Help Children Have Healthy Weight


Healthy Lifestyle Begins Early


Giving your children the resources they need to maintain an active and healthy lifestyle is a vital step toward preparing them for a happy and productive adulthood. Parents, in light of the alarming rise in childhood obesity, should instill in their children early on the importance of living a healthy lifestyle. About one in five American children in their school years is overweight.

Childhood obesity is a leading cause of diseases long thought to affect only adults, such as diabetes, hypertension, and high cholesterol. On top of that, research shows that childhood obesity is also connected to low self-esteem and an increased risk of depression. Considering how important this is, here are the best ways to help children maintain a healthy weight.

Simple Ways to Help Your Children Maintain a Healthy Body Weight

According to the WHO, the distinction between overweight and obese is body mass index (which varies in adults and children). Fat accumulation that is extreme and abnormal can impair your child's health. In other words, it is the extra fat produced from an imbalance between consumed and spent calories.

If you want to help children maintain a healthy body weight, the key is to strike a balance between the calories they take in from food and drink and the calories they expend through play and growth.

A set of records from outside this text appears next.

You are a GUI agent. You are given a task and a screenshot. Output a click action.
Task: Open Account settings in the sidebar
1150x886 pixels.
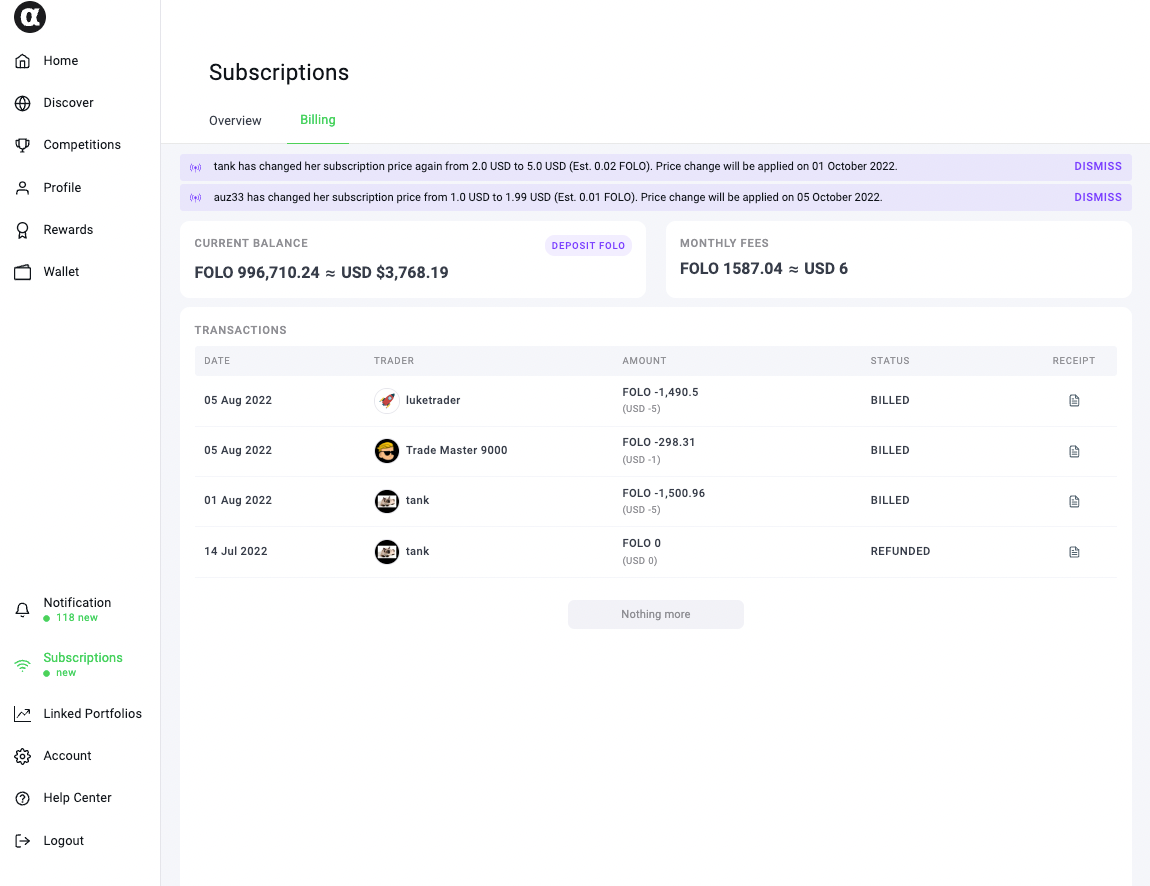tap(67, 756)
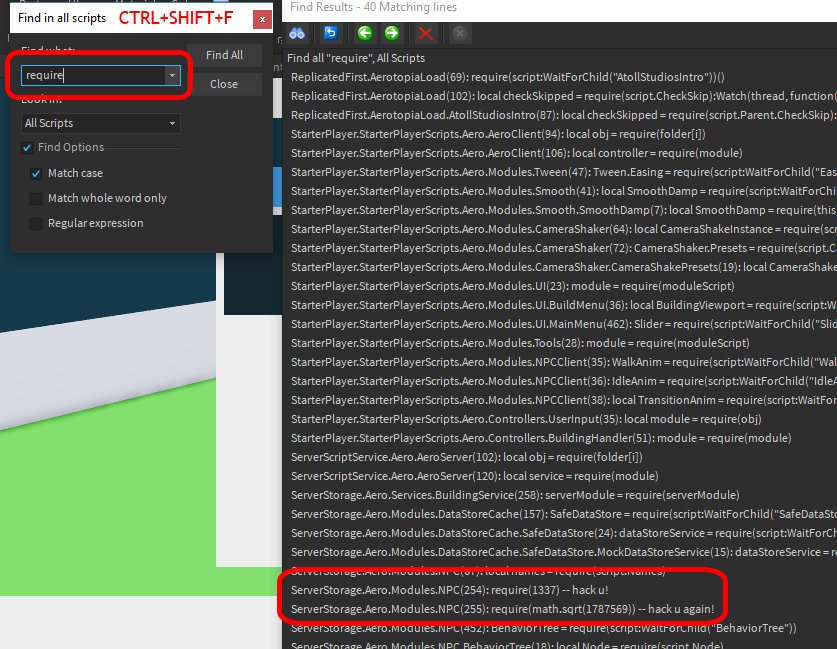Click the grey dismiss icon in the toolbar

pos(459,33)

Keep in mind that the goal for kids and teens who are already overweight or obese is to slow their rate of weight increase without compromising their ability to grow and develop normally. You must help them keep the weight off by developing healthy habits. But how can you do this? Here are seven simple tips to help you.

1. Develop healthy eating habits together

To help your kids maintain healthy body fat, the first thing to focus on is helping them create a healthy relationship with food. It’s crucial for your kids to learn to make healthy food choices. The “5-2-1-0” formula advocated by the American Academy of Pediatrics is an excellent way to start. It means five servings of fruits and vegetables daily. Less than 2 hours of screen time, 1 hour of physical exercise, and 0 sugar-sweetened drinks.

Therefore, always ensure enough fresh produce, fruits, and whole grains. Toss in some cheese and yogurt made with low- or no-fat milk. Protein should come from lean sources such as meat, chicken, fish, lentils, and beans. Also, teach your kids the importance of drinking enough water and staying hydrated.

By making a conscious effort to make little improvements every day, you'll slowly help your entire family instill healthier eating habits that will improve their overall health and help maintain healthy body weight. This is especially important if obesity or food addiction runs in your family. In that case, it’s essential to focus on learning to prevent your child from inheriting your addiction and learn to break the cycle.

2. Teach your kids about hunger and fullness cues

Even as an adult, it can be challenging to resist the temptation of nearby snacks, especially when we're bored or upset. That’s why knowing when to stop eating is one of the most important life skills to master. More importantly, you should do your best to teach your children this valuable skill, too.

Another good idea is to use a plate that is more appropriate for a child’s size. This way, you'll ensure that your kid gets the proper amount of food at each meal. Fruits and vegetables should make up half of the plate. Lean protein (fish, poultry, legumes) and whole grains (oats, wheat bread, brown rice) should make up the other half.

3. Replace calorie-rich temptations with healthy snacks

If you want your kids to eat foods with higher nutritional value, you should limit their access to snacks that are heavy in sugar, salt, and fat. However, this doesn’t mean you should never give them candy or sugar. If you limit their availability and only give them to your kids sometimes, they'll feel like true treats. The best part is that there are plenty of healthy options nowadays.

4. Encourage regular physical activity

Regular physical activity will help your kids stay healthy and control their weight. Increased physical activity has plenty more benefits, such as bone strength, lower blood pressure, and less stress and anxiety in children and adolescents. Plus, your kids will feel proud and more confident. Experts recommend at least an hour of physical exercise per day.

Brief periods of activity, even 15 minutes long, spread out throughout the day can add to significant gains. Exercising is as simple as going for a bike ride around the block or as involved as competing in a game of tag in the backyard. It may even be following along to a dance video.

Keep in mind that kids will copy what they see their parents do. You should model healthy behavior by increasing your level of physical exercise. It could be as simple as doing low-intensity workouts at home and asking your youngster to join you.

5. Do it as a family

One of the best ways to help your kids lead a healthier lifestyle. Especially if some need to lose weight, it is to switch their habits. By setting an example and altering your routine as a family, you'll help your kids gain the necessary confidence and support to go through this transition easier. Because they will see you making positive choices about health and fitness, your children will feel inspired to do the same.

You Can Prevent Childhood Obesity

We won’t lie. It might be challenging to help children maintain a healthy body weight. After all, no child would rather have carrot sticks than candy. However, we strongly urge you not to give up, and to do your best to follow expert health advice. Not only will you help your children maintain good body weight, but you will also improve their overall health and well-being.